» **Work order**
The hospital visit essay compares a hospital to other large buildings. List every kind of building it names in that comparison.

» **Document passage**
Tuesday 9 February 2021

Hospital 2

      An abscessed tooth sent me to the emergency department of our local hospital at four o'clock yesterday morning. Other than for a COVID test, I had not been to the hospital in a while and I was amazed at how quiet it was there. After a brief COVID screening, registration and triage intake I was sent to a long narrow hallway with about two dozen chairs in it. Every other chair was tagged as being unavailable due to social distancing and so I sat down and waited all alone for a couple of hours. No one joined me and the silence was broken only by the squishy sound of a nurse's rubber sole shoes in another room and the solo wanderings of the hospital security guard. It was lonely.
     The staff at the hospital were wonderful though and I appreciated the care and concern of all of them from triage to registration to emergency; they were unfailingly courteous, gentle and professional. When I was called from the waiting room, there were many other folks already in there as it turned out: an elderly lady who had fallen brought in by ambulance, a loud man who kept asking to go to the bathroom every few minutes, an older man in a wheelchair with swollen plastic wrapped feet who seemed to be a regular and others. All were seen to as kindly and considerately as I was.
     But I did have to wait and so I had time to inspect the photos of the hospital's beginnings. We were both born in the fifties, this hospital and I. I enjoyed the photos of the auxiliary ladies and their stylish hats, shovels in hand breaking ground for the predecessor of this building that I was now in, receiving care. And as I caught a glimpse of my tired swollen face and graying hair in the glass of the photos, I reflected on all that had passed in those sixty odd years. What of all the folks that had come and sat in these chairs as my family and I had after bone breaks, seizures or accidents over the years? My husband and I had brought home two babies from this very hospital and lost one more here too. My husband's beloved mother died here not so very long ago. Our family is not the only one to have experienced so much here: joy, grief, pain, relief--- all of it. 
     A hospital may seem like a giant machine sometimes, cold, brittle and inhuman. But like other large buildings, schools, churches, libraries and offices, it is the people inside a building who give it its essence. The humans in my hospital were gentle and caring, funny and warm. And so I say thank you!

» **Provided data**
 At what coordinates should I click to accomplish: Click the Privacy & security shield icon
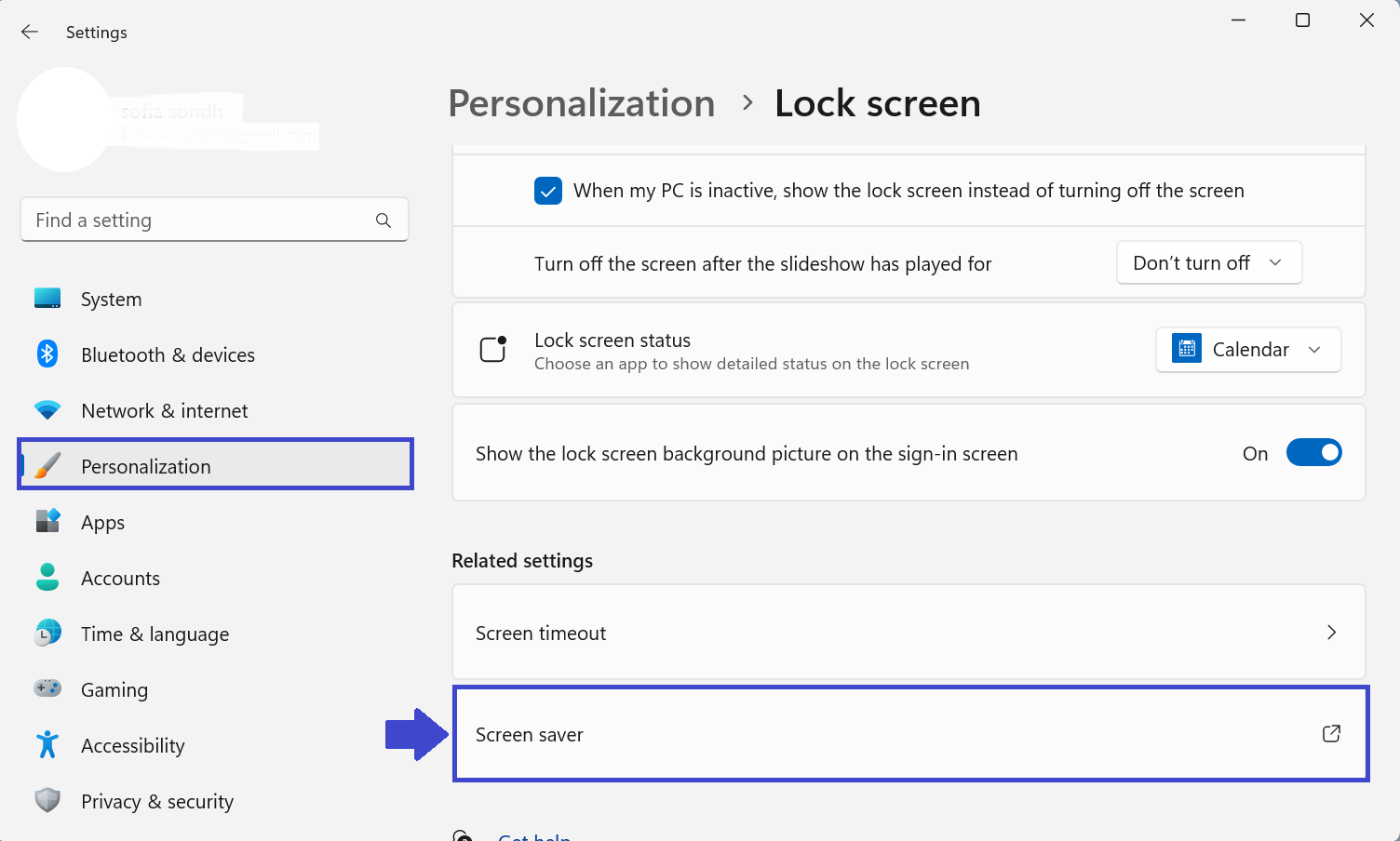[47, 801]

» **Result for this task**
Schools, churches, libraries, and offices.